Tuesday, 30 July 2013


One day I read about ‘Laughter’s Club’ in Mumbai where people of all ages get together in order to keep themselves healthy. I was amused and had a hearty laugh myself. But that was about four years back. Today I also feel the need of joining such a club at the age of sixteen inspite of the fact that  I have a very loving, understanding family; all material comforts at my disposal and above all, no psychological stress for a particular career. Yet the cut throat competition and immoral practices adopted  do not let me relax and enjoy life. When my elders tell me about carefree childhood and incidents of their naughtiness, I wonder why I can’t have the similar experiences? They led a simpler and perhaps materialistically hard life but they have a repository of such happy memories !

An old saying goes “ If everyone does what is his father did we would still be living in caves”. Today every-one is running after money. There are many who talk of values and morals but a few who really care for these. Corruption has become the order of the day. It seems as if everybody has become corrupt. The world generally and relationships in particular have changed altogether. Gone are the days when a students as his own children. What does this show? That we have lost our moral values. We have better resources. Our lives have been overwhelmed with scientific discoveries and inventions. Our homes are no less than show room of electronic devices which provide us with comfort and entertainment. The world has shrunk owing to fast and easy modes of communication. But do these achievements imply happiness and peace of mind? The answer is a big ‘No’. 

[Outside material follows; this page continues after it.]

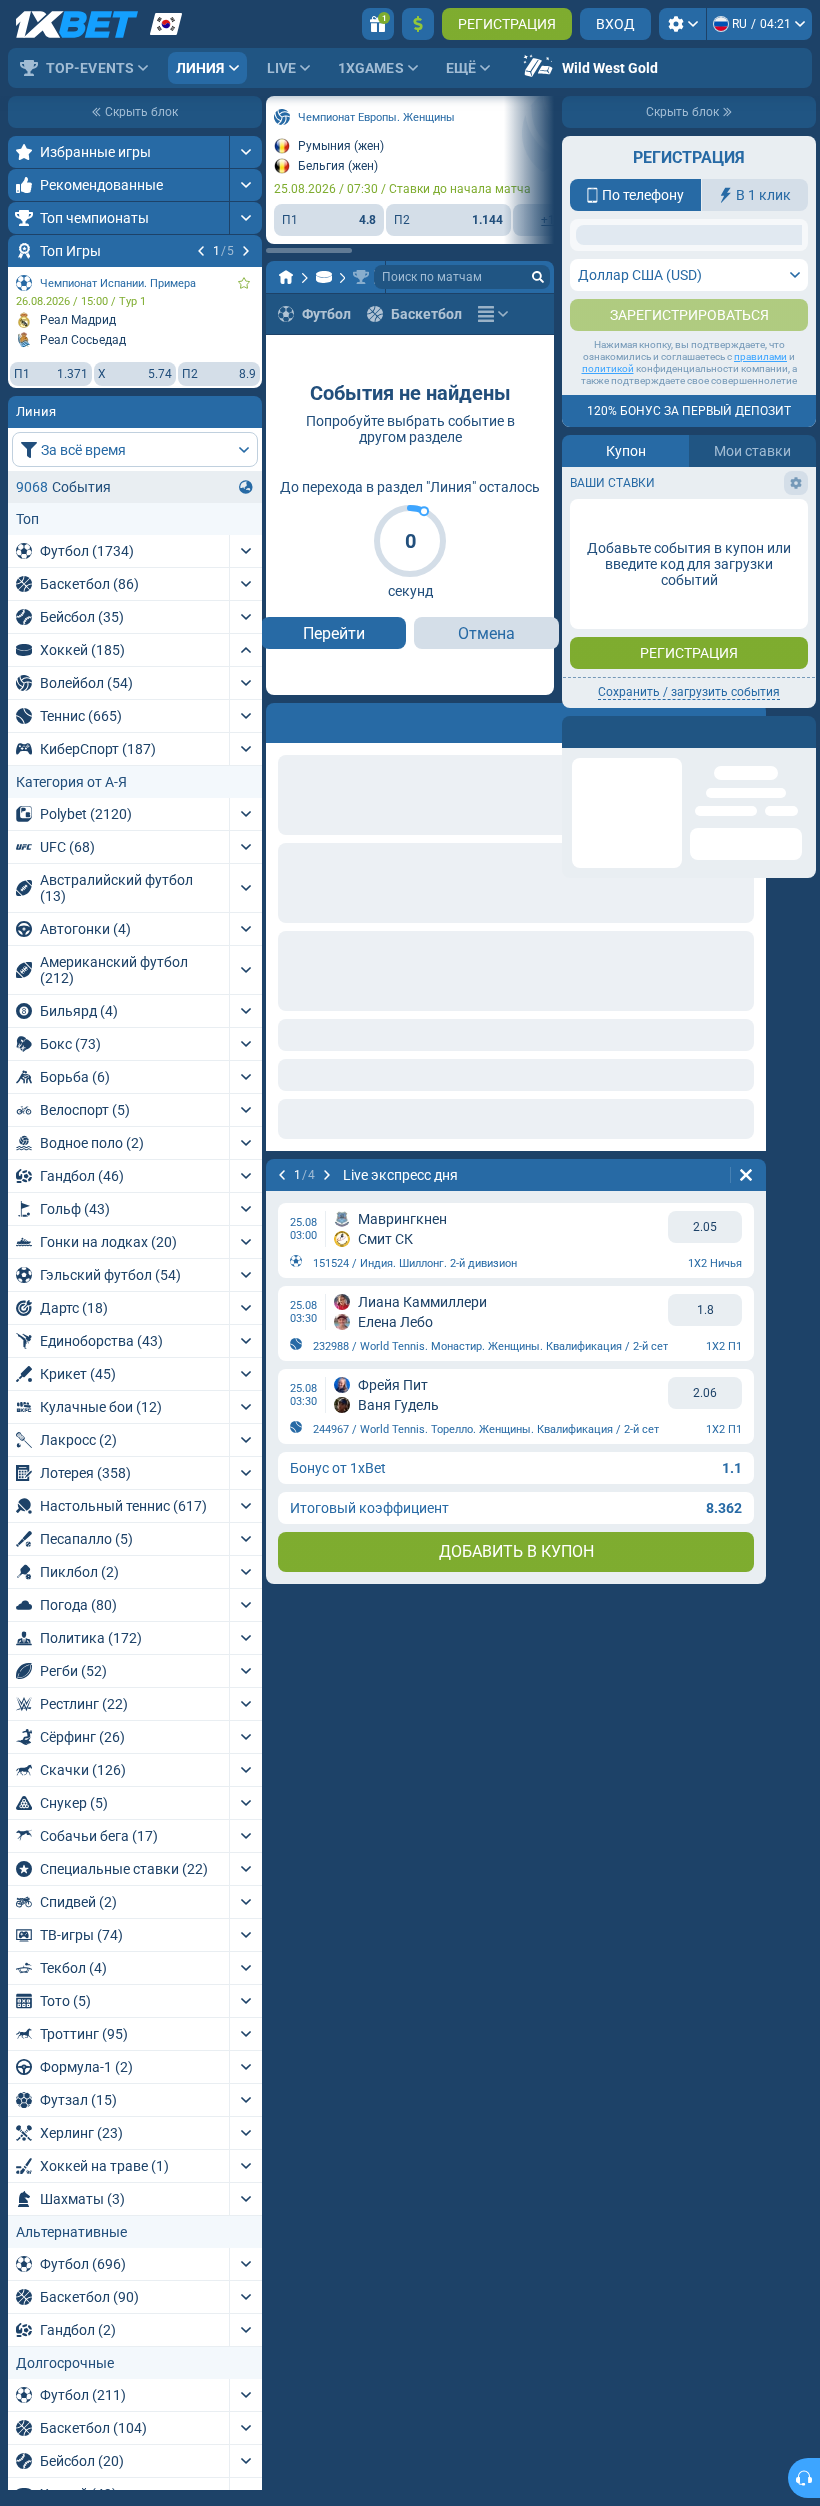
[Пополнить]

Howadays the respect of a person is evaluated in proportion to the wealth he has. Things like cars, motorbikes, bungalows, costly electronic appliance, all have become status symbols. The craving to own all these is leading to various kinds of crimes. People and especially youngsters want to become rich overnight without working hard. Easy money has become the aim of their life. Television and cinema show novel ways of crime. The immature minds cannot differentiate between good and evil; reality and fiction. Women who once were considered the torch-bearers of goodness, traditions and sanskars; incarnation of love affection and full of compassion are being shown as schemers, plotters-a far cry from the likes of Sita, Lopamudra, Rani Jhansi or even Kalpana Chawla.

Education should have made us better human beings, but it pains me to say that in most of us, it has rather evoked negative feeling of jealousy and hatred. We do not feel happy to see other people’s progress. Adolescents like me are so engrossed in their studies that they do not even find time to appreciate and admire simple things of nature. Science and technology have no doubt made our life comfortable and hitech, but, along with this, brought many dreadful diseases, pollution and what not as ‘gifts’. Every day we hear of new diseases. There so many types of pollutions that even scientists are worried about the very existence of mankind.

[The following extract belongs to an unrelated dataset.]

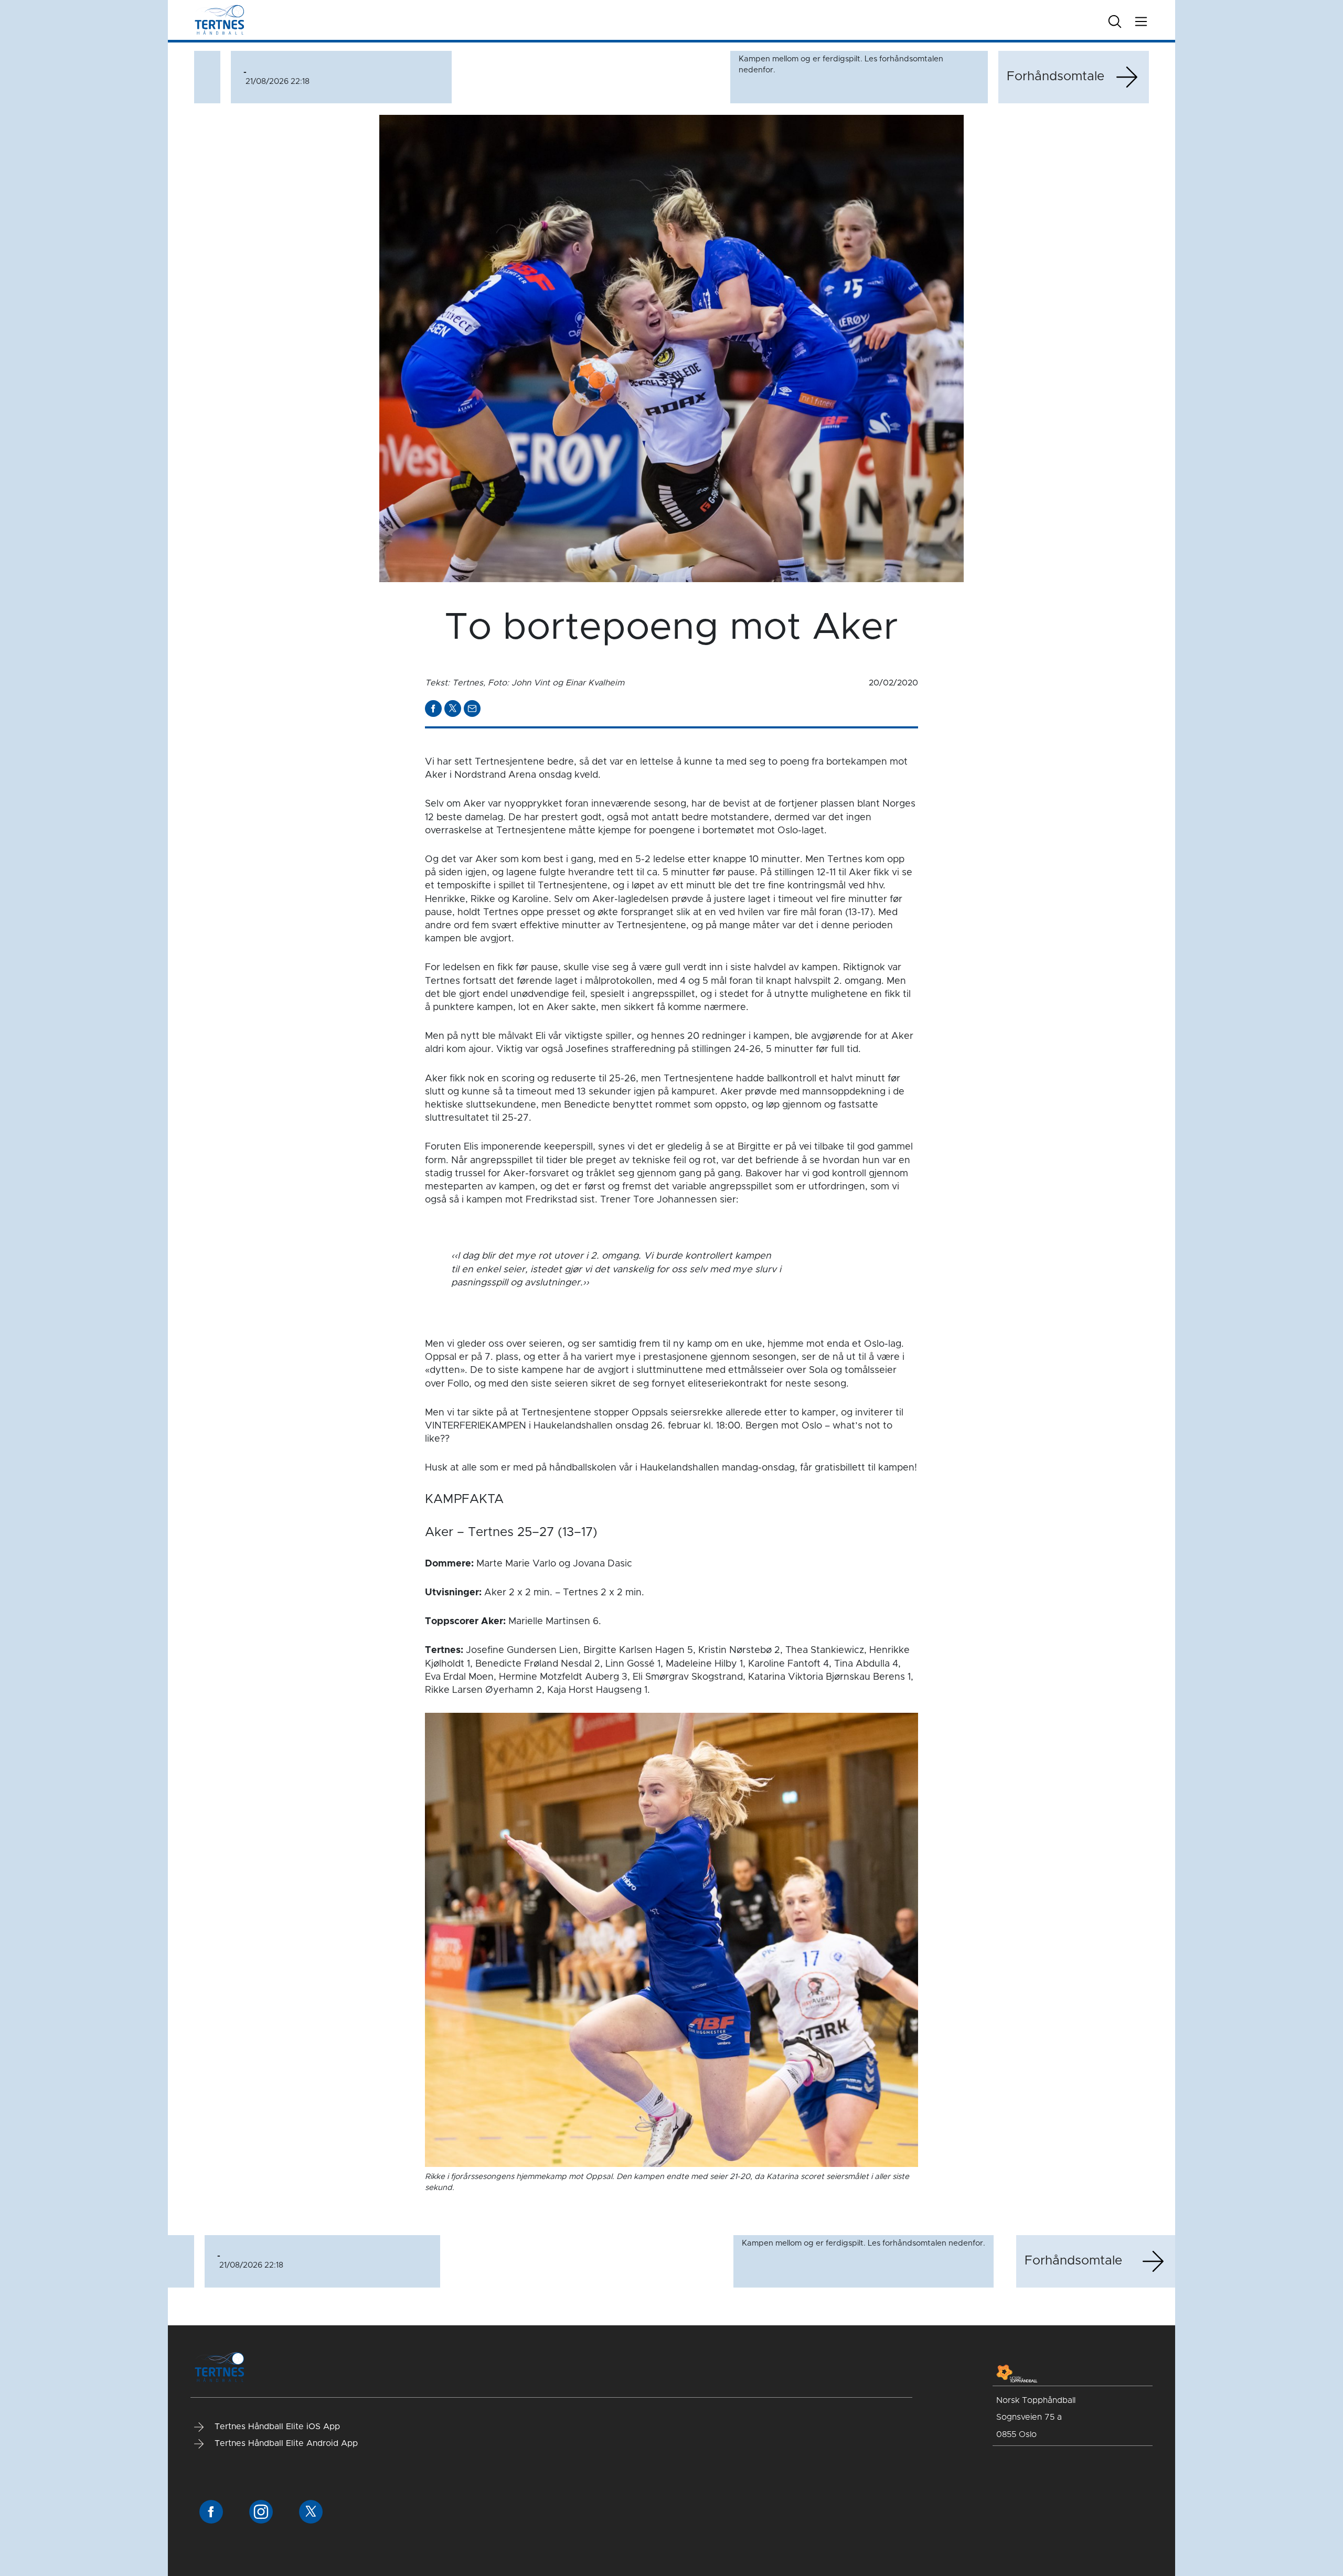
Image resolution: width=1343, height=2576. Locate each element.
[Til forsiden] (219, 20)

In the name of modernization, let us not destroy this world. Our country has been known as ‘Spiritual Guru’ of the world since time immemorial. We should be careful enough to make distinction between good and bad. Let us adopt new ideas which can take us and our country on the path of progress without forgetting our moorings. We should shed the orthodox customs and rituals which have proved to be shackles and once again have faith in the maxim of ‘Vasudeva Kutumbam’

It is not that we should go back in time but then we should not follow everything in the name of modernism. We shall have to strike a balance.